Mihai Vasile est sommelier, critique de vin et fondateur de Vin Magazin. Il livre ici son point de vue sur le marché du vin en Roumanie…
Pourquoi les vins de garde se font plutôt rares en Roumanie ?
Tout d’abord, il convient de préciser que partout dans le monde, le pourcentage des vins de garde, c’est-à-dire qui se bonifient à force de vieillir, est faible. Le vin est un organisme vivant qui finit par s’oxyder. Du coup, plus que son potentiel de vieillissement, c’est la note accordée par les critiques internationaux qui fait la différence. Et à ce niveau, la Roumanie recense une bonne dizaine de vins exceptionnels qu’on peut faire vieillir entre dix et quinze ans. Par exemple, les rouges Davino Rezerva et Davino Flamboyant, le rouge Prince Matei, les vins des domaines 1000 de Chipuri, ou Basilescu. En revanche, on se heurte à quelques inconvénients locaux qui nous maintiennent derrière les grands pays producteurs de vin. En premier lieu, nous pâtissons d’un sol souvent trop fertile, de type tchernoziom, qui n’est pas propice à la culture de la vigne. Ensuite, on peut déplorer l’absence d’une véritable formation en œnologie et une concurrence très faible ; il y a 300 producteurs autorisés en Roumanie pour une superficie de 200 000 hectares, à la différence de 6500 en Autriche sur 20 000 hectares, ou de 27 000 producteurs en France. Or, la concurrence encourage le progrès. D’ailleurs, il n’est pas normal que la Roumanie n’ait enregistré aucune grande faillite dans le secteur tout au long de ces vingt dernières années. Et pour finir, les importations sont à la hausse, tandis que les exportations ne représentent que 2 à 4% du total de la production. Le vin roumain manque de notoriété, mais il est aussi trop cher pour la qualité proposée. Quant au consommateur roumain, il n’a en général ni prétentions, ni attentes.

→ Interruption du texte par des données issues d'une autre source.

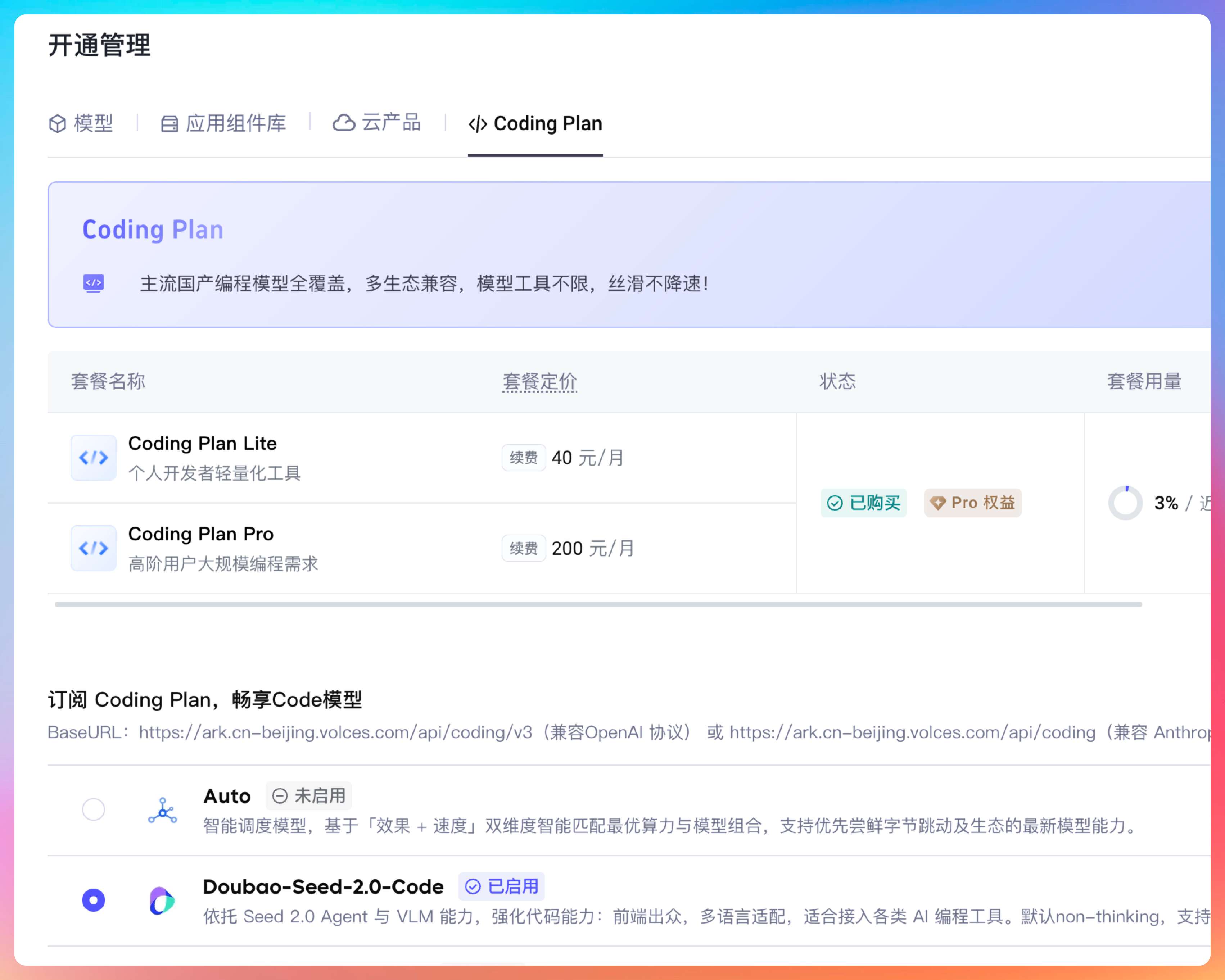Click the Doubao-Seed-2.0-Code logo icon

(162, 900)
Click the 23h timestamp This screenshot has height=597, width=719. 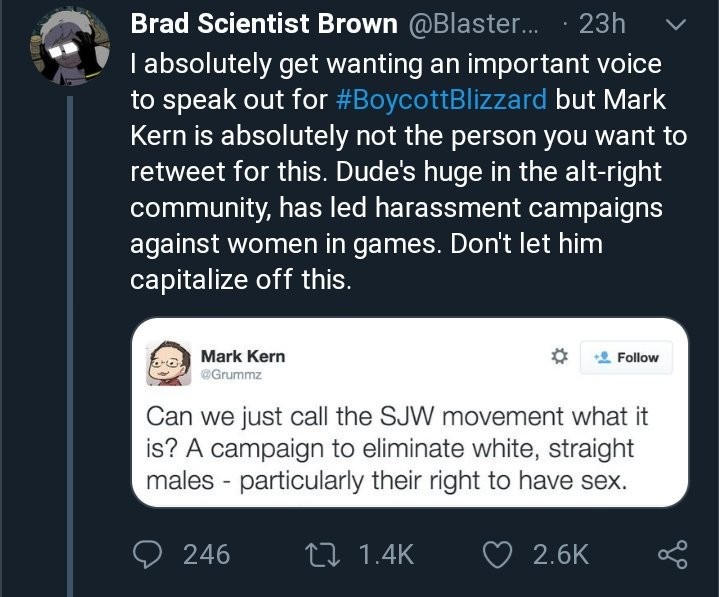[603, 25]
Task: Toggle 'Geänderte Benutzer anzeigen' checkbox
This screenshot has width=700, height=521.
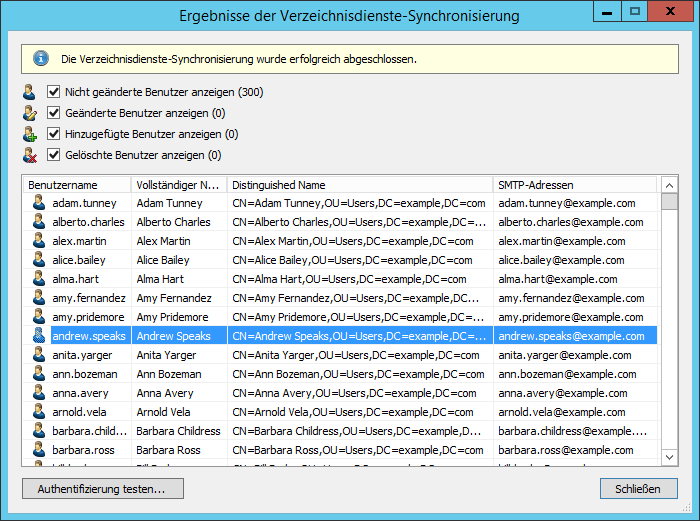Action: [54, 113]
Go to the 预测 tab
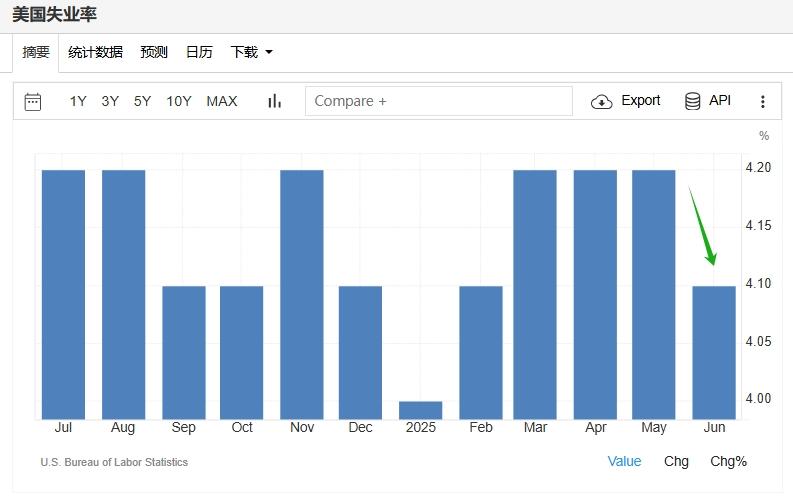This screenshot has width=793, height=503. pos(154,52)
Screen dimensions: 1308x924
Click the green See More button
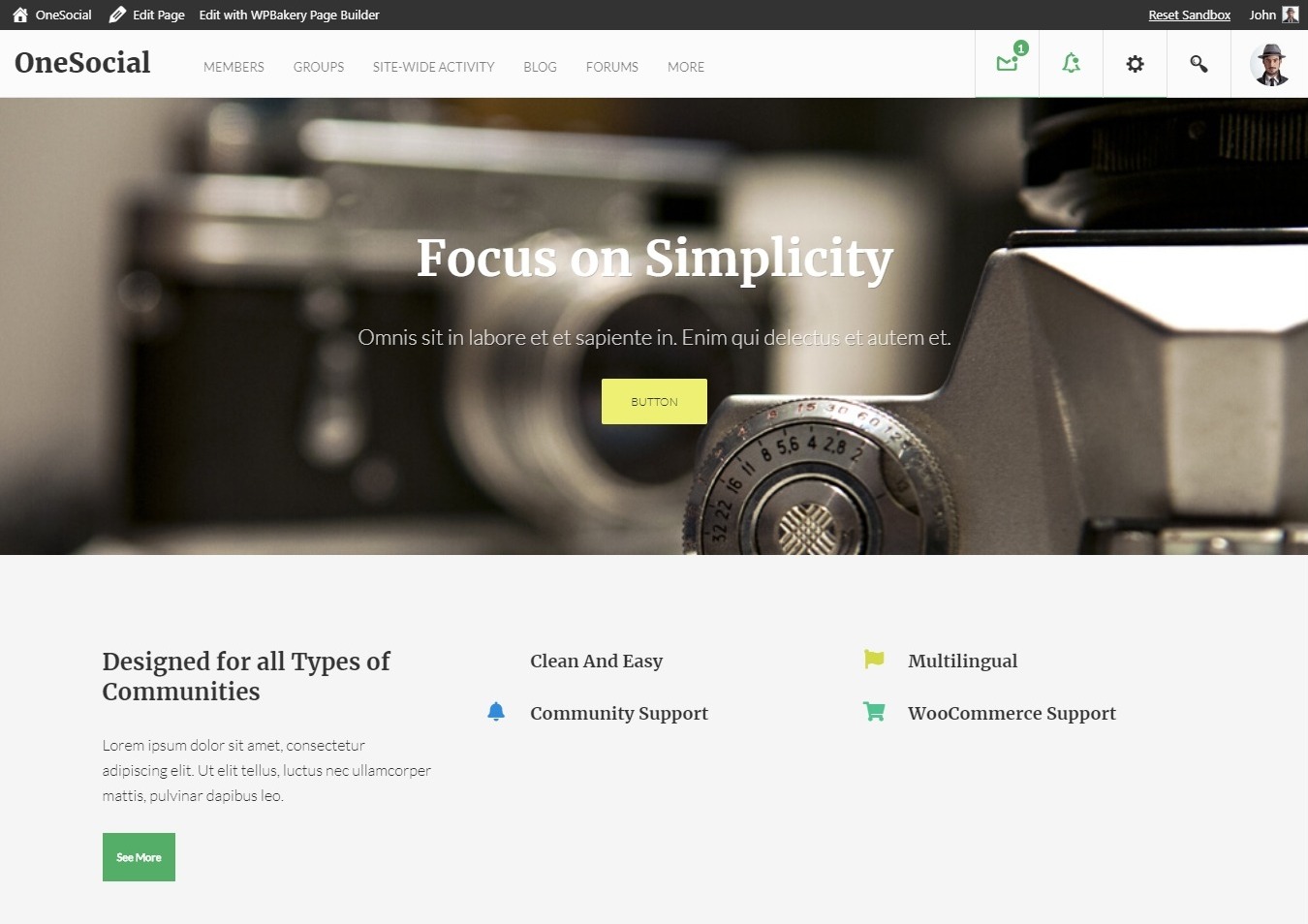pos(139,857)
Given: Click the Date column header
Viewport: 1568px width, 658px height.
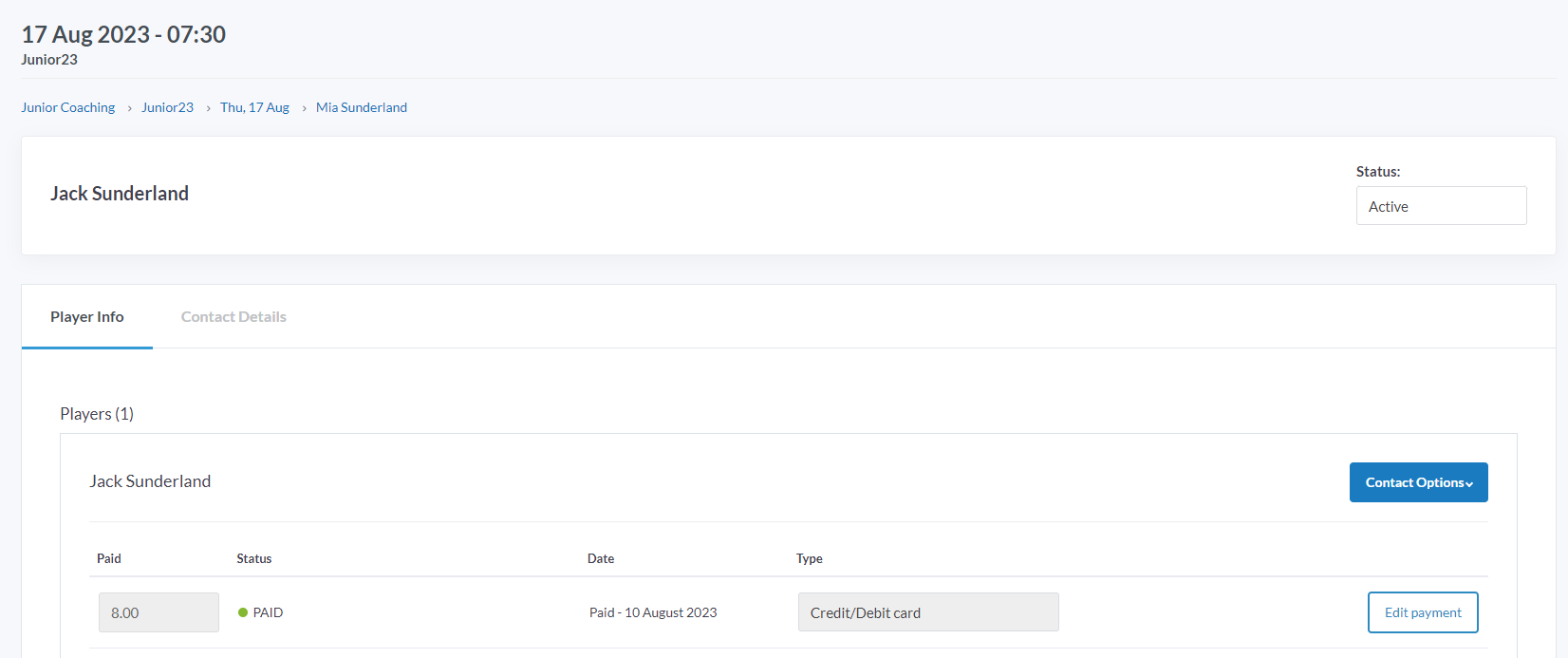Looking at the screenshot, I should point(601,558).
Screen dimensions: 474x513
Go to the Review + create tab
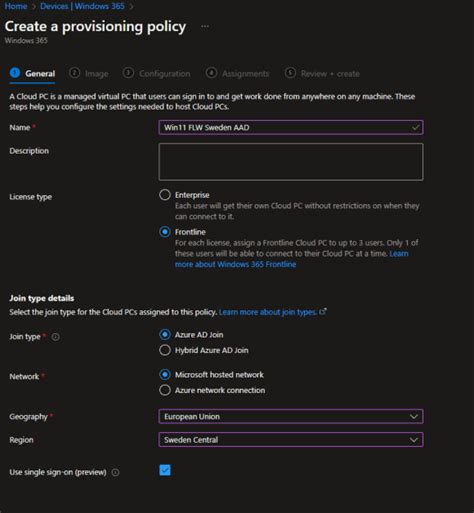click(330, 74)
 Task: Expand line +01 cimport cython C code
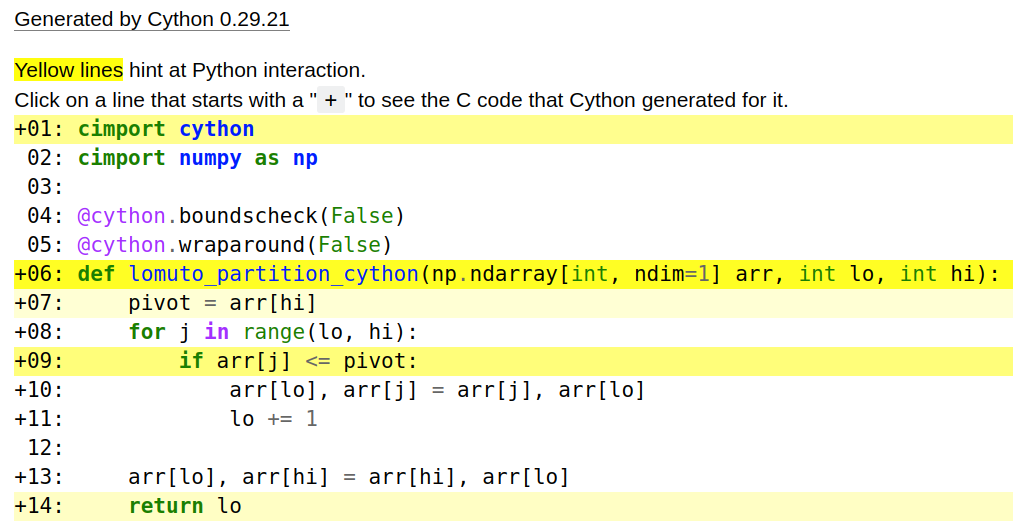click(40, 129)
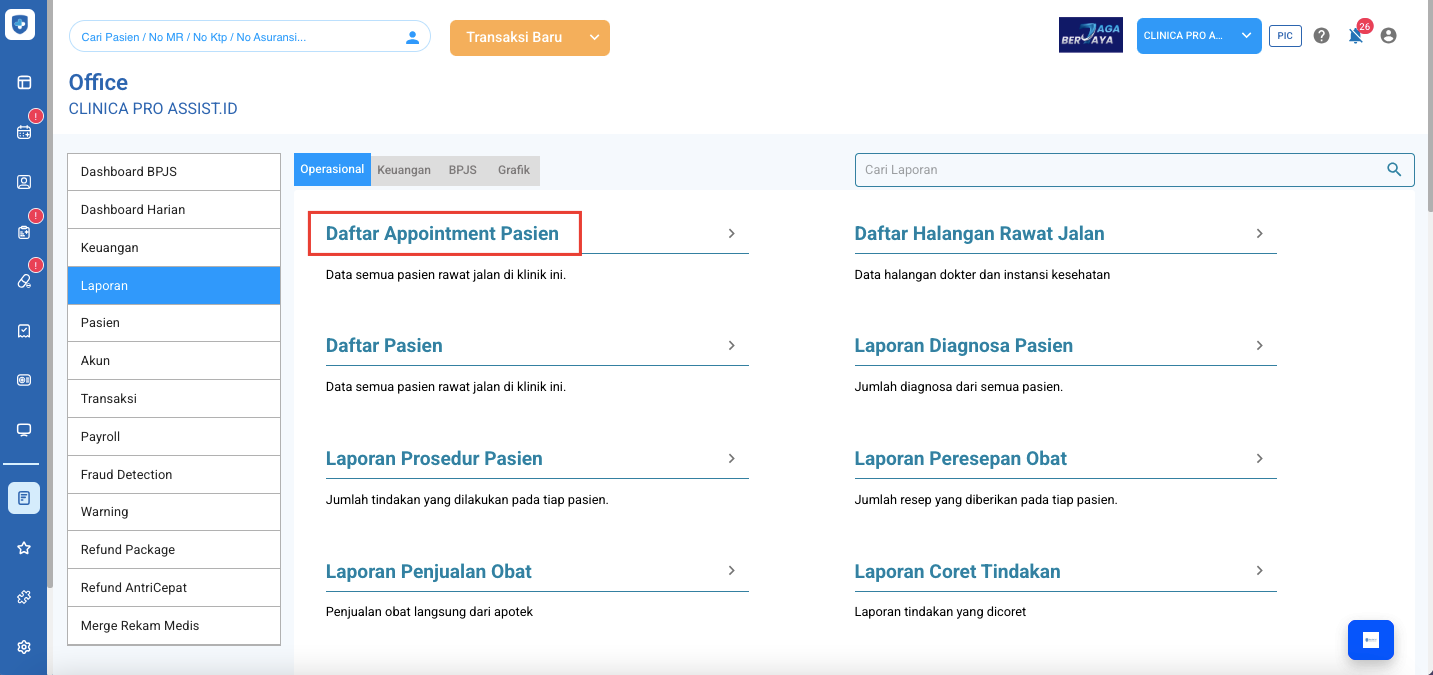This screenshot has height=675, width=1433.
Task: Click the PIC button
Action: tap(1285, 36)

Quels ont été les progrès réalisés récemment ?
Malgré la situation que je viens de vous décrire, la Roumanie a fait des progrès importants ces vingt dernières années. Dans les années 2000, à la campagne, les villageois produisaient leur propre vin à partir de toutes sortes de cépages hybrides, en le qualifiant par la suite de naturel. Rien de plus faux. Mais à la différence d’autres secteurs, la viticulture a rapidement absorbé des fonds européens. De nouvelles caves ont été ouvertes, les domaines se sont dotés de technologies de pointe, on a planté des variétés de vigne résistantes aux maladies et au gel, et des professionnels roumains ont fait des stages auprès de vignerons français ou italiens, en mettant à profit leurs acquis.
Comment voyez-vous l’évolution des cépages roumains sur le marché national et international ?
Negru de Drăgășani, Fetească Neagră, Băbească Neagră, Novac et Cadarcă, voilà les rouges autochtones les plus appréciés aussi bien par les Roumains que par les étrangers. Pour les blancs, je mentionnerais Fetească Alba et Regală, Grasa et Tămâioasa Românească, Zghihară, Furmint, et le Riesling Italian qui est, malgré son nom, un cépage local. Le journal du vin sans doute le plus célèbre au monde, Robert Parker’s Wine Advocate, dont le système de notation va de 50 à 100 points, vient de donner au Cabernet Soare de chez Vinarte 93 points. Un succès ! Enfin, on peut relever que la consommation de vin pétillant en Roumanie a été multipliée par cinq ces quatre dernières années.
Propos recueillis par Ioana Stăncescu.